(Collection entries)

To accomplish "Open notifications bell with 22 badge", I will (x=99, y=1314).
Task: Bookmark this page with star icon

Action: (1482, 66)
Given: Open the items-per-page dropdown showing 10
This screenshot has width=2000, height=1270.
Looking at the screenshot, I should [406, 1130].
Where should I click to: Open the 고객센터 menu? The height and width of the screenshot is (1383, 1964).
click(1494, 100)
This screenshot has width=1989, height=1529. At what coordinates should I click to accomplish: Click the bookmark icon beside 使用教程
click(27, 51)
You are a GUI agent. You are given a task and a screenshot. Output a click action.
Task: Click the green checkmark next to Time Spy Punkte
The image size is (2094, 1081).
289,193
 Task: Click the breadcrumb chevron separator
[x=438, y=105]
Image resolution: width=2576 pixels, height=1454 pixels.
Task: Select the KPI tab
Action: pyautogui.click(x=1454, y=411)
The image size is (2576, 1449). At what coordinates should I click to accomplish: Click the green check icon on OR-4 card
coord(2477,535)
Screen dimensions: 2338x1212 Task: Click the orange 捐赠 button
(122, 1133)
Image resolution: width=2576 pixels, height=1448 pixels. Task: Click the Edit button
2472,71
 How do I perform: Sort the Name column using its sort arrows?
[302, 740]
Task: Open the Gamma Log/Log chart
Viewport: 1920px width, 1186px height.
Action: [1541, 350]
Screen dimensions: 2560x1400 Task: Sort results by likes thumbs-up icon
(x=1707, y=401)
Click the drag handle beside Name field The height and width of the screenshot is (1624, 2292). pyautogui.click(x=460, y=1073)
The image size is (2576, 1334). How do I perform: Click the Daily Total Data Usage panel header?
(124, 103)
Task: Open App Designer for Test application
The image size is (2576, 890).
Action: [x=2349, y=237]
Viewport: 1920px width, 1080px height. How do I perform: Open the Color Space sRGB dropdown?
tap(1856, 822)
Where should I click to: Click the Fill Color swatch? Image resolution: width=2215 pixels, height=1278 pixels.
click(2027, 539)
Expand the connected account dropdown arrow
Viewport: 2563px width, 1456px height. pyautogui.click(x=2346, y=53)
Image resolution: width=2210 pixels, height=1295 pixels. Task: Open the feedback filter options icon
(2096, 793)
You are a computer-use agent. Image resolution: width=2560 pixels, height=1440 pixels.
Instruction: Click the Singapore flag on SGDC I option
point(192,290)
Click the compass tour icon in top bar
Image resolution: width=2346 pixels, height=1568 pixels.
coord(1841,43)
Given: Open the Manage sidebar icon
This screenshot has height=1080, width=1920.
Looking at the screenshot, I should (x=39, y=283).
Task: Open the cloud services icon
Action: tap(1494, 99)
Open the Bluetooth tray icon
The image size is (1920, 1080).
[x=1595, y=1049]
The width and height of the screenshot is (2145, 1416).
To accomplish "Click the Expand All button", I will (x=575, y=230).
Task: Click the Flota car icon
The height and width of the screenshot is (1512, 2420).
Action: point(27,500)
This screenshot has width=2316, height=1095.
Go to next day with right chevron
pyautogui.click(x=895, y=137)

### TASK TO COMPLETE
The records above must each be restated exactly as they stand.

### RESPONSE AREA
To accomplish "Open notifications bell with 22 badge", I will (x=99, y=1314).
Task: Bookmark this page with star icon

Action: (1482, 66)
Given: Open the items-per-page dropdown showing 10
This screenshot has width=2000, height=1270.
Looking at the screenshot, I should [406, 1130].
Where should I click to: Open the 고객센터 menu? The height and width of the screenshot is (1383, 1964).
click(1494, 100)
This screenshot has width=1989, height=1529. At what coordinates should I click to accomplish: Click the bookmark icon beside 使用教程
click(27, 51)
You are a GUI agent. You are given a task and a screenshot. Output a click action.
Task: Click the green checkmark next to Time Spy Punkte
The image size is (2094, 1081).
289,193
 Task: Click the breadcrumb chevron separator
[x=438, y=105]
Image resolution: width=2576 pixels, height=1454 pixels.
Task: Select the KPI tab
Action: pyautogui.click(x=1454, y=411)
The image size is (2576, 1449). At what coordinates should I click to accomplish: Click the green check icon on OR-4 card
coord(2477,535)
Screen dimensions: 2338x1212 Task: Click the orange 捐赠 button
(122, 1133)
Image resolution: width=2576 pixels, height=1448 pixels. Task: Click the Edit button
2472,71
 How do I perform: Sort the Name column using its sort arrows?
[302, 740]
Task: Open the Gamma Log/Log chart
Viewport: 1920px width, 1186px height.
Action: [1541, 350]
Screen dimensions: 2560x1400 Task: Sort results by likes thumbs-up icon
(x=1707, y=401)
Click the drag handle beside Name field The height and width of the screenshot is (1624, 2292). pyautogui.click(x=460, y=1073)
The image size is (2576, 1334). How do I perform: Click the Daily Total Data Usage panel header?
(124, 103)
Task: Open App Designer for Test application
The image size is (2576, 890).
Action: [x=2349, y=237]
Viewport: 1920px width, 1080px height. How do I perform: Open the Color Space sRGB dropdown?
tap(1856, 822)
Where should I click to: Click the Fill Color swatch? Image resolution: width=2215 pixels, height=1278 pixels.
click(2027, 539)
Expand the connected account dropdown arrow
Viewport: 2563px width, 1456px height. pyautogui.click(x=2346, y=53)
Image resolution: width=2210 pixels, height=1295 pixels. Task: Open the feedback filter options icon
(2096, 793)
You are a computer-use agent. Image resolution: width=2560 pixels, height=1440 pixels.
Instruction: Click the Singapore flag on SGDC I option
point(192,290)
Click the compass tour icon in top bar
Image resolution: width=2346 pixels, height=1568 pixels.
coord(1841,43)
Given: Open the Manage sidebar icon
This screenshot has height=1080, width=1920.
Looking at the screenshot, I should (x=39, y=283).
Task: Open the cloud services icon
Action: tap(1494, 99)
Open the Bluetooth tray icon
The image size is (1920, 1080).
[x=1595, y=1049]
The width and height of the screenshot is (2145, 1416).
To accomplish "Click the Expand All button", I will (x=575, y=230).
Task: Click the Flota car icon
The height and width of the screenshot is (1512, 2420).
Action: point(27,500)
This screenshot has width=2316, height=1095.
Go to next day with right chevron
pyautogui.click(x=895, y=137)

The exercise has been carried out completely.